Menurut Mendag, selain revitalisasi industri TPT dan gula, isu utama General Review Indonesia-Japan Economic Partnership Agreement (IJEPA) akan dibahas pada pertemuan tingkat pejabat tinggi. Sementara itu, terkait implementasi 9800 pos tarif yang disepakati ASEAN pada ASEAN-Japan Comprehensive Economic Partnership (AJCEP), Indonesia meminta pengertian pihak Jepang untuk menyelesaikan sisa isu 185 pos tarif sesuai dengan metode yang disepakati kedua pihak.
Mendag Rachmat dan Menteri METI Yoichi Miyazawa juga membahas perkembangan perundingan RCEP, TPP, serta Doha Development Agenda (DDA)-WTO. Indonesia dan Jepang diharapkan dapat memajukan perundingan yang akan dibahas pada Pertemuan Menteri WTO ke-10 di Kenya, Desember 2015.
Sebagai bentuk komitmen upaya memperkuat kerja sama di sektor pariwisata, Delegasi Jepang akan berkunjung ke Indonesia pada bulan November 2015 mendatang.
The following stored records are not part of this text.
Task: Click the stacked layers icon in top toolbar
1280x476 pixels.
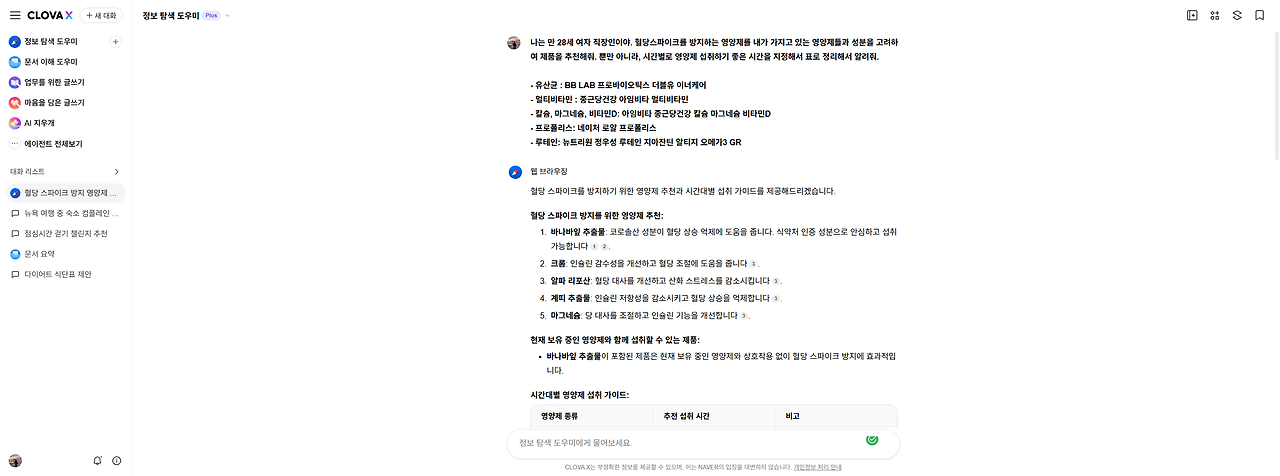Action: tap(1237, 15)
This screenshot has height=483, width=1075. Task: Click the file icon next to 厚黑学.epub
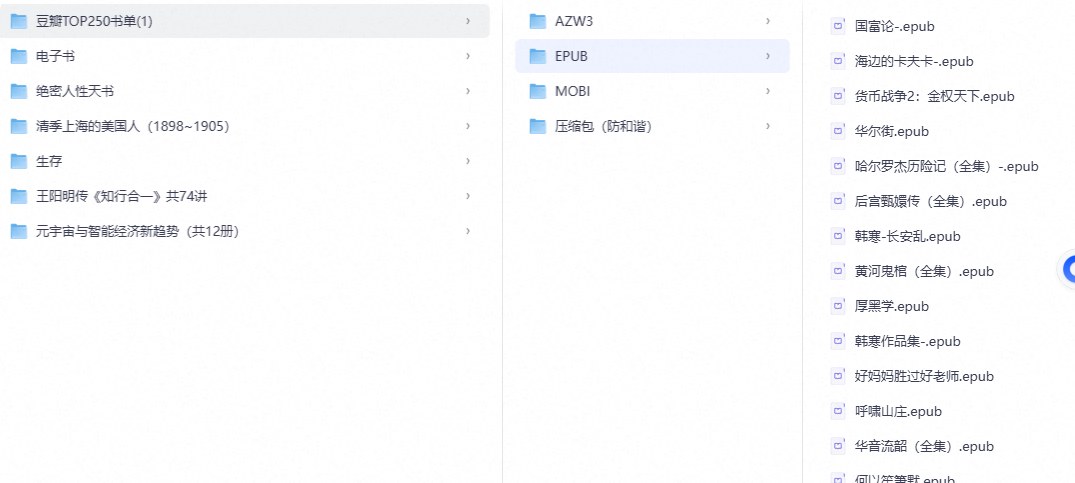[838, 306]
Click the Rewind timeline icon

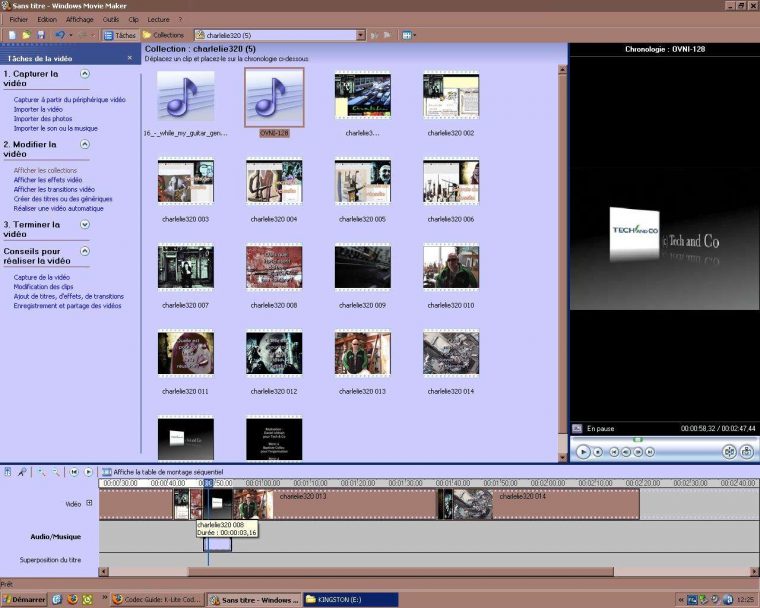point(74,471)
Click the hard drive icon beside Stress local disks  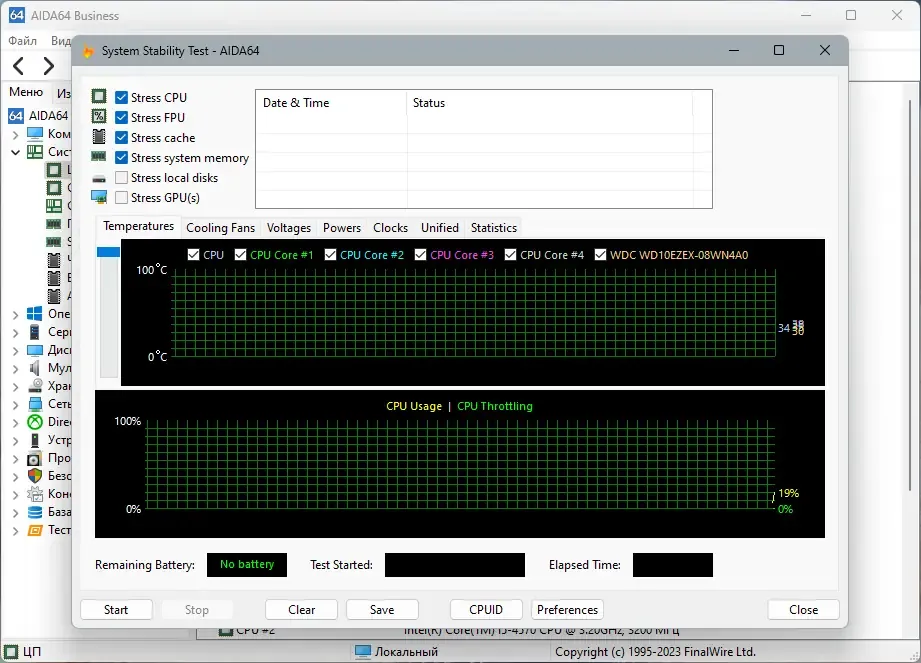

Delegasi tersebut akan dipimpin oleh Ketua Liga Parlemen Indonesia-Jepang, Toshihiro Nikai beserta 1000 orang yang terdiri dari pengusaha, anggota parlemen, pejabat pemerintah, dan masyarakat.
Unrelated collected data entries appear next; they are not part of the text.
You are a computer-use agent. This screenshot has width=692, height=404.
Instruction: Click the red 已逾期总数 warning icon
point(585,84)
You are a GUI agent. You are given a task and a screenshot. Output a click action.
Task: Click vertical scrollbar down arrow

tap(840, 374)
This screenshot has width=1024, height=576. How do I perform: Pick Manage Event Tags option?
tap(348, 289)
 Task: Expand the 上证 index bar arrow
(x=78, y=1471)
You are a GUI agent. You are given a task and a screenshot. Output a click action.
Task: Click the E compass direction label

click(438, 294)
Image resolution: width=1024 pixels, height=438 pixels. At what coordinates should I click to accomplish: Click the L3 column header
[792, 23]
Total perdagangan Indonesia dan Jepang pada tahun 2014 mencapai USD 40,1 miliar yang terdiri atas nilai ekspor sebesar USD 23,1 miliar dan impor USD 17 miliar. Total perdagngan pada periode Januari-Maret 2015 mencapai USD 8,9 miliar atau turun 13,57% dibandingkan dengan periode yang sama tahun 2014 sebesar USD 10,3 miliar. Perdagangan kedua negara dalam lima tahun terakhir turun sebesar rata-rata 2,57%.